Since the cavity 330 may house an electronic device (e.g., chargeable cell, repeater, etc.), which would be inside the solar panel unit 100, the housing 300 further includes an orifice 340 that is configured to receive a wire (not shown). The orifice 340 permits elecfrical coupling between the interior and exterior of the solar panel unit 100.

On the side opposing the connectors 305, several housing-locking mechanisms 350a, 350b, 350c, 350d (collectively referred to as housing-locking mechanisms 350) extend from the housing 300. These housing-locking mechanisms 350 are the corresponding set to the cover-locking mechanisms 220. Thus, when the cover 200 and the housing 300 come together, the cover-locking mechanisms 220 and the housing-locking mechanisms 350 permit the cover 200 to be secured to the housing 300 such that the solar panel unit 100 does not readily open. In a preferred embodiment, the housing-locking mechanisms 350 and the cover-locking mechanisms 220 comprise holes to accommodate screws, locks, bolts, etc., which may be used to secure the cover 200 to the housing 300. In another embodiment, the housing-locking mechanisms 350 and the cover-locking mechanisms 220 comprise extensions that may be joined together by, for example, a clip or a clamp.

FIG. 4A is a perspective view 400a of the mount 400 of FIG. 1. As seen in FIG. 4A, the mount 400 comprises two supports 405a, 405b (collectively referred to as supports 405), which extend from a back 415 in a substantially perpendicular manner. The supports 405 are configured to pivotally engage the mounting protrusions 320 of the housing 300. In this sense, each support 405 has a cutaway 410 that is adapted for a bolt, a screw, or other rotationally invariant securing mechanisms. Thus, once the mounting protrusions 320 of the housing 300 are secured to the supports 405 of the mount 400, the housing 300 may be positioned at various angles with reference to the mount 400. Several features of the supports 405 are shown in greater detail with reference to FIG. 4B.

Since the supports 405 extend substantially perpendicularly from the back 415 of the mount 400, the solar panel unit 100 may experience one-dimensional directional instability in the direction parallel to the back 415 of the mount 400. In order to remedy this, the mount 400 also includes braces 430a, 430b (collectively referred to as braces 430), which are interposed between the supports 405, thereby providing structural support in the unstable direction. In addition to the supports 405 and braces 430, the mount 400 comprises slots 440, 450 that are used to secure the mount 400 to, for example, a tree, a pole, a roof, etc.. These slots 440, 450 are discussed in greater detail with reference to FIG. 4D.

FIG. 2B is a side view 200b of the cover 200 of FIG. 1. While FIG. 2B shows the cover-locking mechanism 220 and the concavity 230, since these components have been discussed with reference to FIG. 2A, further discussion of these components is omitted with reference to FIG. 2B.
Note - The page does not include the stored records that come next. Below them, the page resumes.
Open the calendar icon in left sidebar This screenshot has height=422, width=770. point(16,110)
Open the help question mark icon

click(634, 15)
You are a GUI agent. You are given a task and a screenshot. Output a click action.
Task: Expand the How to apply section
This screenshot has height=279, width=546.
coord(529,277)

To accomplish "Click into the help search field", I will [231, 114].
The side view 200b of FIG. 2B shows, in greater detail, the connector 205 that is configured to pivotally engage the cover 200 to the housing 300. As shown in FIG. 2B, the connector 205 has a bar 210 that is positioned substantially parallel to one side of the cover 200. The side view 200b shows an axial view of the bar 210. As seen from the axial view, the bar 210 has a cross-section defined by a generally circular outer circumference having two opposing flattened portions 215a, 215b. As such, the bar 210 has the appearance of a "flattened cylinder," or a cylinder having two opposing sides removed. As will be shown with reference to FIGS. 5A through 5C, the flattened portions 215a, 215b permit efficient assembly and disassembly of the solar panel unit 100.
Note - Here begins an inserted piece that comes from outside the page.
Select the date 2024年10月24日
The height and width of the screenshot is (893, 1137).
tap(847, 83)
FIG. 3B is a side view 300b of the housing 300 of FIG. 1. As shown in FIG. 3B, the profile of the cavity 330 is substantially U-shaped, thereby accommodating items such as, for example, E-cell batteries. The C-shaped recesses 310 of the connectors 305 are also highlighted in FIG.

3B. As seen in conjunction with FIG. 2B, the C-shaped recess 310 is configured to receive the bar 210, thereby permitting the cover 200 to pivotally engage the housing 300. Since the C-shaped recess 310 has an opening 315 only on one side, the bar 210 may only be transversely inserted through the opening 315. This is shown in greater detail with reference to FIGS. 5A through 5C. Another feature more clearly shown in FIG. 3B is the mounting protrusion 320. As seen in FIG. 3B, the mounting protrusion 320 comprises a hole 360 that is adapted for a bolt, screw, or other rotationally invariant securing mechanism. This permits the mounting protrusion 320 to pivotally couple with the supports 405 of the mount 400 as described with reference to FIG. 4A. The mounting protrusion 320 further comprises friction points 370, each of which is located at a predefined radius from the center of the hole 360. In this sense, the locus of friction points 370 exhibits a circular pattern around the hole 360. These friction points 370 are configured to inhibit pivoting between the housing 300 and the mount 400. This is discussed further with reference to FIG. 4B.

While the housing securing mechanism 350 is also shown in FIG. 3B, further description of the housing securing mechanism 350 is tabled until the discussion of FIG. 3D.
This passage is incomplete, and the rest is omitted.